▶ _GIVEN REQUEST_: Duplicate the listing from the line with "Click the magnifier" up to and including the last line of the listing.

---------- STORED DATA

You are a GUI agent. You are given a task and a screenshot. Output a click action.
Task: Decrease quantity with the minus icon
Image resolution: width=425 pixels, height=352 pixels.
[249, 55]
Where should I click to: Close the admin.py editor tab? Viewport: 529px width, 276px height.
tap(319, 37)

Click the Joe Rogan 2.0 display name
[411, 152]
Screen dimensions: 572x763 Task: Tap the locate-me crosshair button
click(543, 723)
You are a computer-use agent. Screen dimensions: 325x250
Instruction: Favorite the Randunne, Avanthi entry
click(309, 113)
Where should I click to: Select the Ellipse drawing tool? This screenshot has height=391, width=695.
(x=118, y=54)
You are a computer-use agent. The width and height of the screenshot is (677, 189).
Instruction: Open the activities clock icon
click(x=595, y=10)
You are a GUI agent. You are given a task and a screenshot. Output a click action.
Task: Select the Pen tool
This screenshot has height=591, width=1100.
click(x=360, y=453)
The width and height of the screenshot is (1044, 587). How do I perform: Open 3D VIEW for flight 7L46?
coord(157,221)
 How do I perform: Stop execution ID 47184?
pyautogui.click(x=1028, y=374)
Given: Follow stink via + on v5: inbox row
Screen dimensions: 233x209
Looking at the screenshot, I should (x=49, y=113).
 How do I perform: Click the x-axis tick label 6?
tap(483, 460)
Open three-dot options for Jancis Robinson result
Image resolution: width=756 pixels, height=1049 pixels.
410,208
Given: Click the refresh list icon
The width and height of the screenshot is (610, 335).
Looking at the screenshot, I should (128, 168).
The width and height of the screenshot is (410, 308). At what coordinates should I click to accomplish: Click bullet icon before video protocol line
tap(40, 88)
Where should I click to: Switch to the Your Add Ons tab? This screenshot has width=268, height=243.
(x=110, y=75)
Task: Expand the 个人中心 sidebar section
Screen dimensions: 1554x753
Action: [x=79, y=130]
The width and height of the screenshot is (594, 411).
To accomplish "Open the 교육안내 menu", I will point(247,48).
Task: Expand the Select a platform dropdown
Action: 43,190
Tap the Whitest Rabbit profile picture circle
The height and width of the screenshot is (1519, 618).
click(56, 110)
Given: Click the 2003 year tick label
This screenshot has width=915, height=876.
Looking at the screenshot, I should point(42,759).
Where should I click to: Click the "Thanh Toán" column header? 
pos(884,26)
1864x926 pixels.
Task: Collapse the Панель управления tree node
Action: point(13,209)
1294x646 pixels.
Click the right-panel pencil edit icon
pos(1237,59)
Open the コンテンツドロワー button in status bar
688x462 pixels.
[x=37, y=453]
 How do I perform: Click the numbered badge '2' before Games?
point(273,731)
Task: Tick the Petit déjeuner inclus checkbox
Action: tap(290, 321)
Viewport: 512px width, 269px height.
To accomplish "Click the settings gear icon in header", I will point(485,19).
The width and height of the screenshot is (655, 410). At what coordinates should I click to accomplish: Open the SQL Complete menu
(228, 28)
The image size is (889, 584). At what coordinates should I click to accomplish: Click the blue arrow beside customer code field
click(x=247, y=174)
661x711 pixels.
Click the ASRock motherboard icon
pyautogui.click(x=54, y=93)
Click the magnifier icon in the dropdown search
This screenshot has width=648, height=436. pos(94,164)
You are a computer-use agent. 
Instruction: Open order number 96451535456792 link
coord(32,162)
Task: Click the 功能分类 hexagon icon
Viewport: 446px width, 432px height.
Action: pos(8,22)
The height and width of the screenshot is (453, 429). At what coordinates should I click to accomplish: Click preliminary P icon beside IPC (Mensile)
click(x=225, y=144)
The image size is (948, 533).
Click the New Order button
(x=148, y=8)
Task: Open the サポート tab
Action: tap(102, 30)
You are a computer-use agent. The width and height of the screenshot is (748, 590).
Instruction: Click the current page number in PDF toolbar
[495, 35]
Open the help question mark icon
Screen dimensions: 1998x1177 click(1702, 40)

--------------------

▶ _WRITTEN SOLUTION_:
Click the magnifier icon in the dropdown search
This screenshot has width=648, height=436. pos(94,164)
You are a computer-use agent. 
Instruction: Open order number 96451535456792 link
coord(32,162)
Task: Click the 功能分类 hexagon icon
Viewport: 446px width, 432px height.
Action: pos(8,22)
The height and width of the screenshot is (453, 429). At what coordinates should I click to accomplish: Click preliminary P icon beside IPC (Mensile)
click(x=225, y=144)
The image size is (948, 533).
Click the New Order button
(x=148, y=8)
Task: Open the サポート tab
Action: tap(102, 30)
You are a computer-use agent. The width and height of the screenshot is (748, 590).
Instruction: Click the current page number in PDF toolbar
[495, 35]
Open the help question mark icon
Screen dimensions: 1998x1177 click(1702, 40)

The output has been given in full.